▶ **Directive**
Rewrite every line in the rows below as a Markdown table with the columns "Line No." and "Line Text," numbering the lines in order and skipping blank ones. Omit the pictures.

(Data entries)
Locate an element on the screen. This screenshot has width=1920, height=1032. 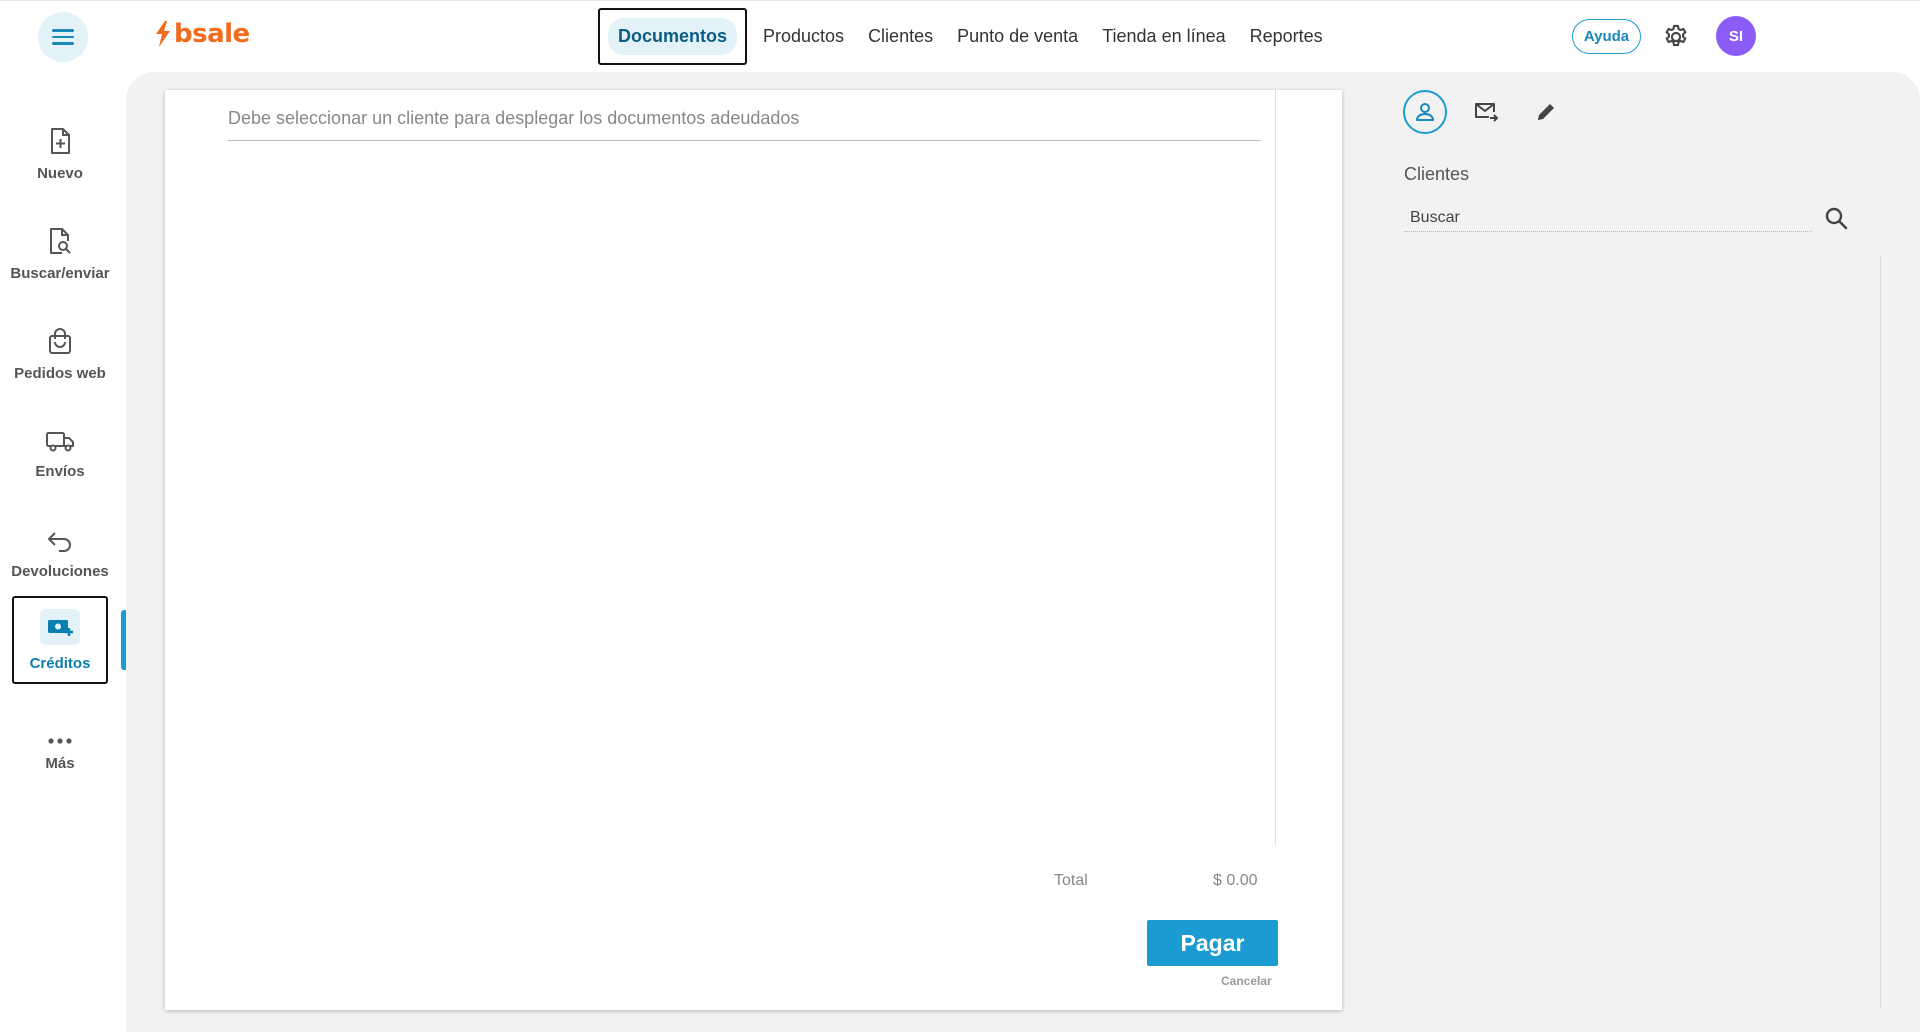
pencil-icon is located at coordinates (1546, 112).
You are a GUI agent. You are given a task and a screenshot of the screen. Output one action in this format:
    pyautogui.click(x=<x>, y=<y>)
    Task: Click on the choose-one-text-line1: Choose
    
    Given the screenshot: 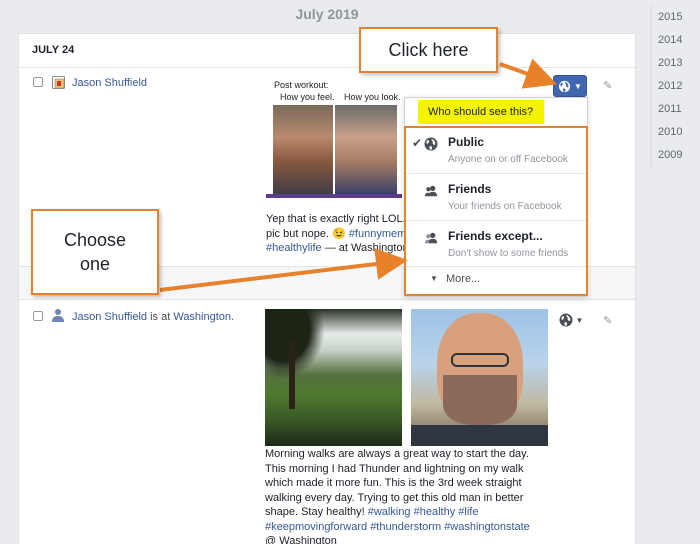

▶ **Response for this exercise**
| Line No. | Line Text |
|---|---|
| 1 | Locate an element on the screen. This screenshot has width=1920, height=1032.  |
| 2 | pencil-icon is located at coordinates (1546, 112). |
| 3 | You are a GUI agent. You are given a task and a screenshot of the screen. Output one action in this format: |
| 4 |     pyautogui.click(x=<x>, y=<y>) |
| 5 |     Task: Click on the choose-one-text-line1: Choose |
| 6 |     Given the screenshot:  |